I forgo to add, When you get the fillet off the skin you will have the rib cage left. Take you knife and put right behind the ribs and I cut mine at an angle under neath to the botton of the fillet.


----------



## capn (Aug 11, 2005)

I have trouble eating big catfish. They taste terrible unless they're of the opelousa variety. The easiest way I've found to clean big blue cats is to put them back in the lake and replace it with 2-5 pounders. Easier cleaning, better eating.


----------



## randyrandy (Jan 27, 2009)

Nitro is right!!!!!!!!!!!!


----------



## Gator gar (Sep 21, 2007)

Anyone want to race me with your electric knife??? We'll go 5 cats in the 2 pound range and I am pretty confident that I will beat you, the old fashion way. My fillet will be prettier and I will yield more edible product.

I've seen the hack jobs done with the fillet knife. Not very pretty.
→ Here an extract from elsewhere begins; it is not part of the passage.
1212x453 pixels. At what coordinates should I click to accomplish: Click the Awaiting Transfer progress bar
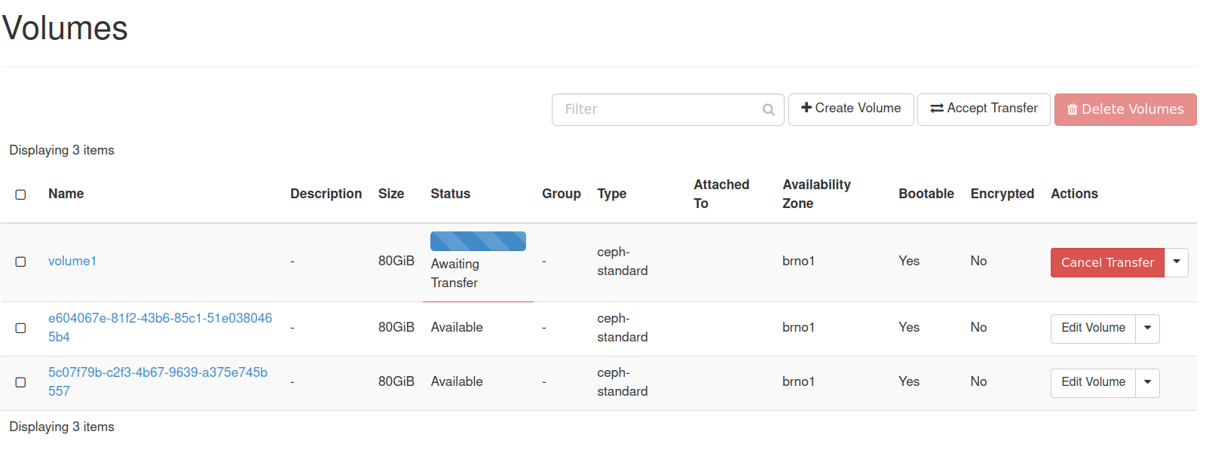click(478, 241)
That is why they still skin by hand in most of your fish markets.

Nitro, I'll bet you some of them fancy bags, I can take you down.


----------



## archersfin (Aug 31, 2005)

Guess there are no takers for the challenge. 
Say what they might, after seeing your fillets at a Muster, compared to an electric knife, I have started using a sharp knife and my meat take has increased. I am not as fast as you are GG but speed will come with practice. Thanks for the instructions.
See you on the Water.


----------



## KILT610 (Feb 24, 2006)

One more tip, especially if you're cleaning fish near a public facility, such as a marina or park..........Puncture the air bladder before throwing the head and entrals into the water.......If not, the entire mass will float and eventually make a stinking mess in the surrounding area......


----------



## NitroNX898 (Apr 7, 2009)

Gator gar said:


> Anyone want to race me with your electric knife??? We'll go 5 cats in the 2 pound range and I am pretty confident that I will beat you, the old fashion way. My fillet will be prettier and I will yield more edible product.
> 
> I've seen the hack jobs done with the fillet knife. Not very pretty. That is why they still skin by hand in most of your fish markets.
> 
> Nitro, I'll bet you some of them fancy bags, I can take you down.


I tell you what, next time a have a big mess of fish I will drop them off at your house and let you show me how it is done lol.


----------



## Gator gar (Sep 21, 2007)

NitroNX898 said:


> I tell you what, next time a have a big mess of fish I will drop them off at your house and let you show me how it is done lol.


Sounds good to me. I clean fish on halves. When I am done, you take half and I take half.


----------



## Josh Jones (Mar 26, 2009)

I just scored mine with a fillet knife behind the head, down the back bone, and across the stomach. Then proceeded to get a pair of pliers and start the fun.


----------



## UFgatorHarv (May 16, 2009)

I agree with you and GG. Skinning is just as fast, and there's much less waste. For a big blue, you can use a small hacksaw or something similiar with fine serrations to get through the rib cage more easily if necessary.


----------